ASSIGNED TASK: Lines from the one containing "You are a computer-use" to the end of the records, both ends included and exactly as written, are the whole answer, and no pictures go in it.

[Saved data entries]
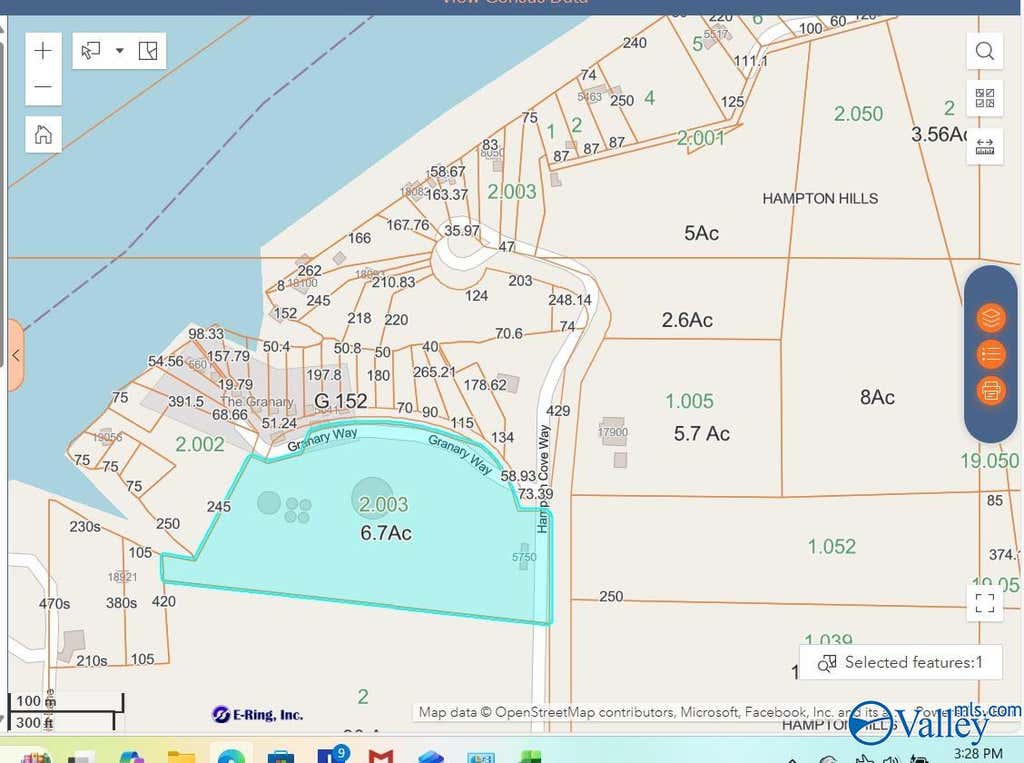Zoom out with the minus button
This screenshot has height=763, width=1024.
(x=43, y=86)
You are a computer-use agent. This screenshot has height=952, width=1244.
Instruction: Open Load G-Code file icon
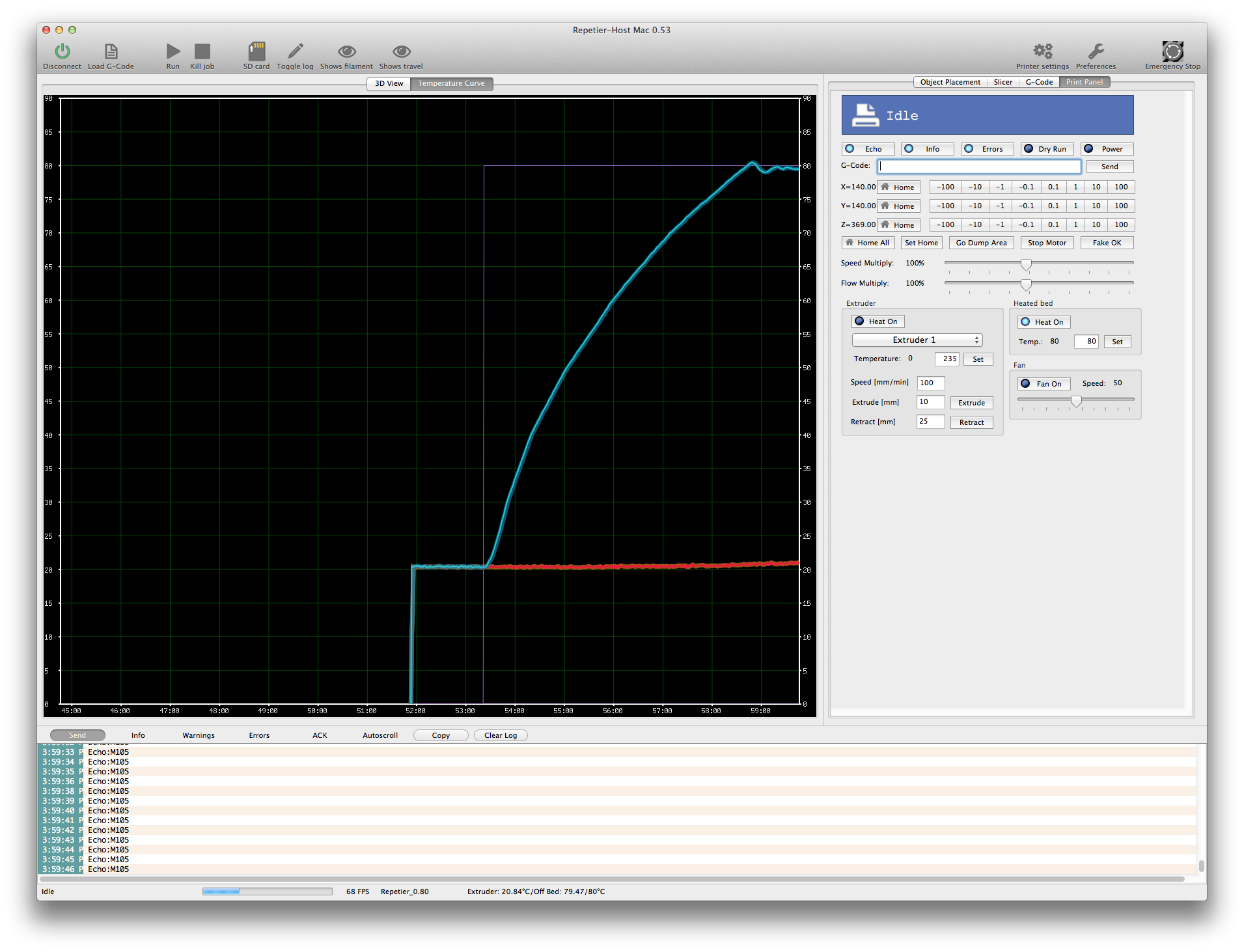[111, 51]
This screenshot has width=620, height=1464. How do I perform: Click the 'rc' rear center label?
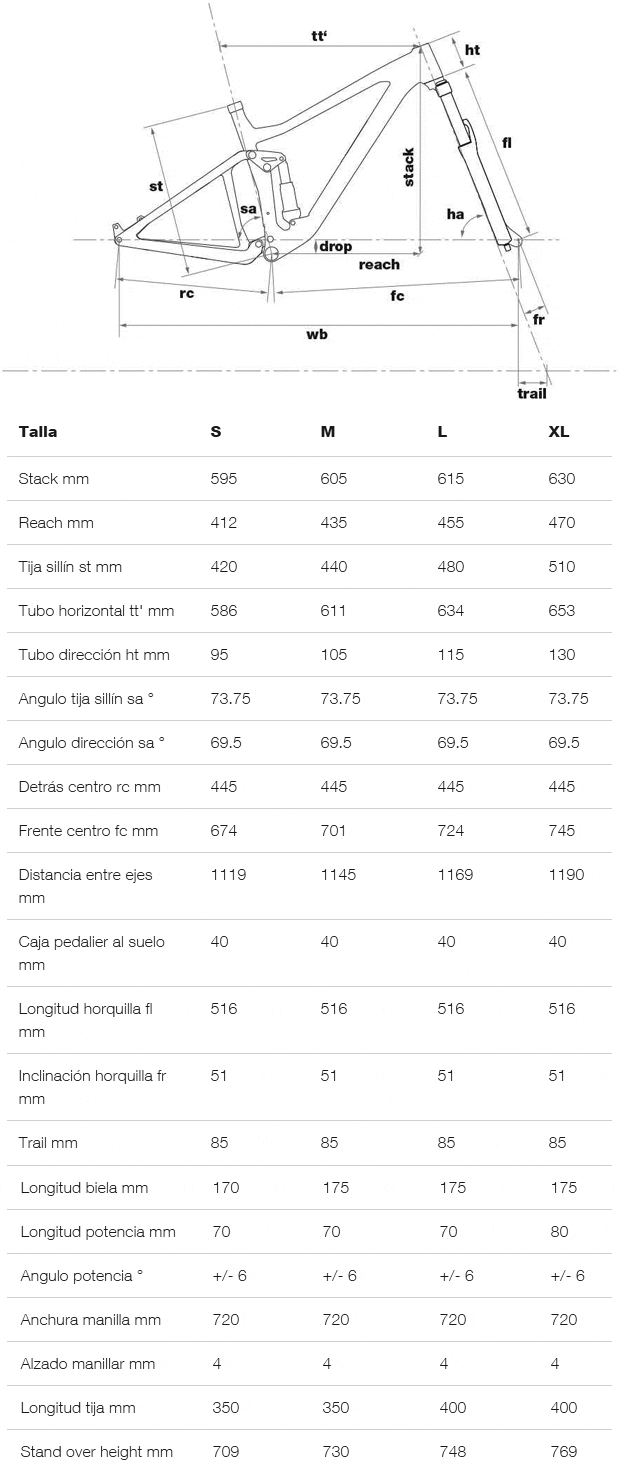(187, 293)
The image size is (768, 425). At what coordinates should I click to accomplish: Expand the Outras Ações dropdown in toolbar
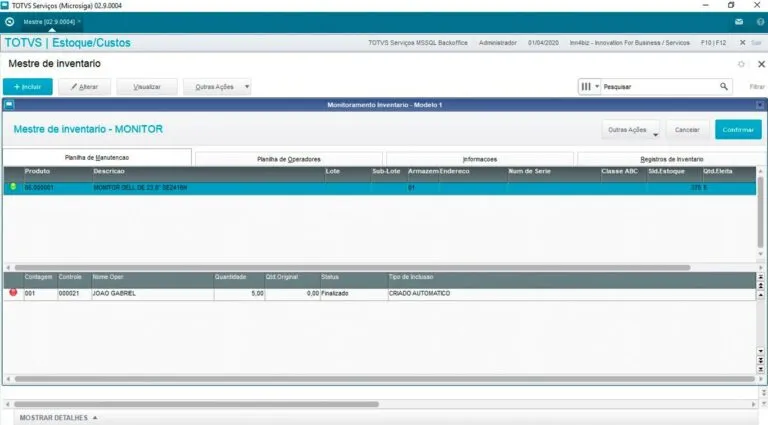tap(217, 87)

WRITTEN ANSWER:
You are a computer-use agent. This screenshot has height=952, width=1244.
Instruction: Open Load G-Code file icon
[111, 51]
This screenshot has width=620, height=1464. How do I perform: Click the 'rc' rear center label?
(187, 293)
The image size is (768, 425). At what coordinates should I click to accomplish: Expand the Outras Ações dropdown in toolbar
tap(217, 87)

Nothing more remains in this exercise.